O exemplo que vem do frio


Islândia deu o calote e volta aos mercados; o mesmo remédio na Grécia pode ser até menos amargo do que a austeridade hoje em vigor

DEU ONTEM no "Financial Times", que não é exatamente um jornal de esquerda: "Islândia, o default não significa a morte". Default, como você sabe, significa calote em linguagem mais técnica.
O título refere-se ao lançamento de papéis, no valor de US$ 1 bilhão, pela Islândia, aquele país gelado que "foi colocado de joelhos em 2008 quando seus bancos entraram em colapso".
A Islândia deu o calote, mas nem por isso os mercados lhe dão as costas agora: o seguro contra calote que os papéis islandeses estão pagando é "várias vezes mais barato do que o equivalente para a dívida grega, irlandesa ou portuguesa".
A comparação não é acidental: Grécia, Irlanda e Portugal são os países cujo calote se tenta evitar à custa de maciças injeções de dinheiro por União Europeia, Banco Central Europeu e FMI (Fundo Monetário Internacional), ao mesmo tempo em que são forçados a engolir duros programas de ajuste, com todo o cortejo de retração econômica, desemprego, dor.
A receita não está funcionando, como constata até um homem de mercado, um desses gurus de investimento, chamado Mohamed El-Erian, em artigo também publicado no Financial Times: "Todos os indicadores econômicos, financeiros e sociais da economia da Grécia se deterioraram" desde a adoção desse receituário.
É bom lembrar que, ao contrário da Grécia, todos os indicadores econômicos, financeiros e sociais da Argentina melhoraram depois do calote de 2001. Não se trata de dizer que calote é um santo remédio. Não é. Também tem custos, mas é essencial deixar claro que "não significa a morte", como diz o jornal "Financial Times".

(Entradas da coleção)

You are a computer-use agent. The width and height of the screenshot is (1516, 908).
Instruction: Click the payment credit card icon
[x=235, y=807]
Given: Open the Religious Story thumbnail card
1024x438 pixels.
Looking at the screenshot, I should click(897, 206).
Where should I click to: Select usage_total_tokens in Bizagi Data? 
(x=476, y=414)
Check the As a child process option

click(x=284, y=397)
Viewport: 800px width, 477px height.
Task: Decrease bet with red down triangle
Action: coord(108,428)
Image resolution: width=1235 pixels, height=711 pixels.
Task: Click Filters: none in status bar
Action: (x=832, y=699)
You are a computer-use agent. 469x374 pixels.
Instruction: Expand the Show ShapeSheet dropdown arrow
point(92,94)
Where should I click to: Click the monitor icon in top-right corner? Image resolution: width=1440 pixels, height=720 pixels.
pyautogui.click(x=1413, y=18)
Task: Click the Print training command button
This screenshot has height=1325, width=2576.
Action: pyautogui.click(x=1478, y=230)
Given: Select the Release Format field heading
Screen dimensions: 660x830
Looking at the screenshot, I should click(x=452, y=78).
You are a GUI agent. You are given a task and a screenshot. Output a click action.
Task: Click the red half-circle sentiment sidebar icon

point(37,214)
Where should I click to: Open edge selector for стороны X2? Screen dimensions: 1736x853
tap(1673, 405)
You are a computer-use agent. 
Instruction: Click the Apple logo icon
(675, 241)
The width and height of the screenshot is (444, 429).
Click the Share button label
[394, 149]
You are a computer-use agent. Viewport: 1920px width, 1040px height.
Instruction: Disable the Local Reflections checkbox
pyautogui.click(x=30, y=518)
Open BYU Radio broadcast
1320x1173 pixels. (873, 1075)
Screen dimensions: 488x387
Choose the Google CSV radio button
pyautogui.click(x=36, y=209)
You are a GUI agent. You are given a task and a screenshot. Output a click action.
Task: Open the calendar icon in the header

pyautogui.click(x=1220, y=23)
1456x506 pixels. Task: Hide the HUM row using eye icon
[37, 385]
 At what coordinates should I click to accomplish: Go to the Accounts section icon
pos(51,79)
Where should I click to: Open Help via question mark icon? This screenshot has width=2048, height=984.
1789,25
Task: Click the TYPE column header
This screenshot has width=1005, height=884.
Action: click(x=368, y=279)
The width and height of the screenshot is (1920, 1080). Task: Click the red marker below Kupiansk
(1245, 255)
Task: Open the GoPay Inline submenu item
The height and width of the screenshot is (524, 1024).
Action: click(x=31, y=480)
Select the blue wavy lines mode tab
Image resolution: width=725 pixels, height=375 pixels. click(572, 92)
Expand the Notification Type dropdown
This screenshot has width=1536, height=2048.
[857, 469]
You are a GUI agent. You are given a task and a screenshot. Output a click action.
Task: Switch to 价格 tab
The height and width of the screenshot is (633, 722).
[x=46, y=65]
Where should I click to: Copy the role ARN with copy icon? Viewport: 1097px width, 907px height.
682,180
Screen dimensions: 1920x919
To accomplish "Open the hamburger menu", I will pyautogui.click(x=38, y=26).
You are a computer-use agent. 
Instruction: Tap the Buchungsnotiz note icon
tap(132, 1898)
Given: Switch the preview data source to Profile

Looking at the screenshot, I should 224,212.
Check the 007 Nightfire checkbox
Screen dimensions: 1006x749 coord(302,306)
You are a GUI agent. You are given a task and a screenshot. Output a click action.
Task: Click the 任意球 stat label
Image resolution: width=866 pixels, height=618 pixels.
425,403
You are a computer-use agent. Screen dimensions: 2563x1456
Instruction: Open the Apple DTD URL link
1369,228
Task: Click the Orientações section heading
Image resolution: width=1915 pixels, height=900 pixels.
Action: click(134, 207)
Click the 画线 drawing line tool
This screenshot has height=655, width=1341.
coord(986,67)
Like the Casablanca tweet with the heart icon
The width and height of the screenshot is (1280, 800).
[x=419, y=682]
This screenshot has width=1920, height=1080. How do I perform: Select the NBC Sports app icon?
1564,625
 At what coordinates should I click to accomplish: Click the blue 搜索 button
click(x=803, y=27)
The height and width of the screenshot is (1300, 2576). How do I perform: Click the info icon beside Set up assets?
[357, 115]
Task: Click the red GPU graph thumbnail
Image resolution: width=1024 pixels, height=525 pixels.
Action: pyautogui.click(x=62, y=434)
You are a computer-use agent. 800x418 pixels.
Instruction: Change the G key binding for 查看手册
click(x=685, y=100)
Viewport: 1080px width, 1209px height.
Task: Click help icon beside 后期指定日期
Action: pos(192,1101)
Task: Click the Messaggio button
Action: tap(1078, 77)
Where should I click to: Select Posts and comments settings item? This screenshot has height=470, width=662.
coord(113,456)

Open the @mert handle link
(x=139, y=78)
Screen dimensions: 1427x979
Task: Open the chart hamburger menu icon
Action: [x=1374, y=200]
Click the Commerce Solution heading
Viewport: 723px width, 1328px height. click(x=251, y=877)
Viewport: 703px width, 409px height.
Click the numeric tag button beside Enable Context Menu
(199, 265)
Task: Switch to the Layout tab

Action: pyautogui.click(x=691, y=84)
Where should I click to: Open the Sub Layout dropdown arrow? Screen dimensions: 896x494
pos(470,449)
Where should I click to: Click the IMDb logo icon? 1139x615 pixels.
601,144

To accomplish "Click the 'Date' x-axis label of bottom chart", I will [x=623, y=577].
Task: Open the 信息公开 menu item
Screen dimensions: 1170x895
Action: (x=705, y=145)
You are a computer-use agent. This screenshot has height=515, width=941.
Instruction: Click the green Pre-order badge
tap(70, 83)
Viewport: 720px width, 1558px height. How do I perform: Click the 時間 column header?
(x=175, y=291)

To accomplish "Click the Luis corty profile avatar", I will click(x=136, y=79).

O que fazer:
1 – De acordo com o texto sobre o calote da Islândia, qual é o valor dos papéis lançados pelo país?
2 – Reproduza o texto sobre o calote da Islândia entre "Islândia deu o calote e" e "linguagem mais técnica.", inclusive.
3 – Dê sequência ao texto sobre o calote da Islândia a partir do ponto em que ele termina.

Respostas:
1 – US$ 1 bilhão.

2 –
Islândia deu o calote e volta aos mercados; o mesmo remédio na Grécia pode ser até menos amargo do que a austeridade hoje em vigor

DEU ONTEM no "Financial Times", que não é exatamente um jornal de esquerda: "Islândia, o default não significa a morte". Default, como você sabe, significa calote em linguagem mais técnica.

3 –
A resistência em aceitar alguma modalidade de reestruturação da dívida está pondo em risco a democracia, não necessariamente de morte, mas, no mínimo, de deslegitimação. Há uma nítida fratura entre governantes e governados, do que dá prova o fato de que 81% dos gregos acham que o país está adotando a direção errada, enquanto o primeiro-ministro George Papandreou insiste que é não apenas o caminho correto como o único.
Ontem, Papandreou convocou um homem, Evangelos Venizelos, tido como encantador de multidões, para assumir o Ministério de Finanças e, a partir desse púlpito, tentar convencer o público de que ele está errado e o governo está certo.
Antes, Venizelos tem que seduzir o próprio partido no governo, o Pasok, Partido Socialista Pan-Helênico: 35 de seus 155 deputados ameaçam juntar-se ao coro dos "aganaktismenoi", os indignados gregos, que se reúnem na praça Syntagma, o marco zero de Atenas, faz três semanas. Sem o voto desses 35, não será aprovado o novo pacote de austeridade, que tem que ir a votação até dia 29.
Rejeitado o pacote, tornar-se-á inescapável provar o amargo remédio do calote, eventualmente menos amargo do que a austeridade que vem sendo ministrada há mais de um ano.
Mesmo que venha a ser aprovado, ele não significa necessariamente o fim da crise. Afinal, como diz o "Financial Times", "um default agora parece inevitável, e procrastinação adicional só o tornará mais doloroso".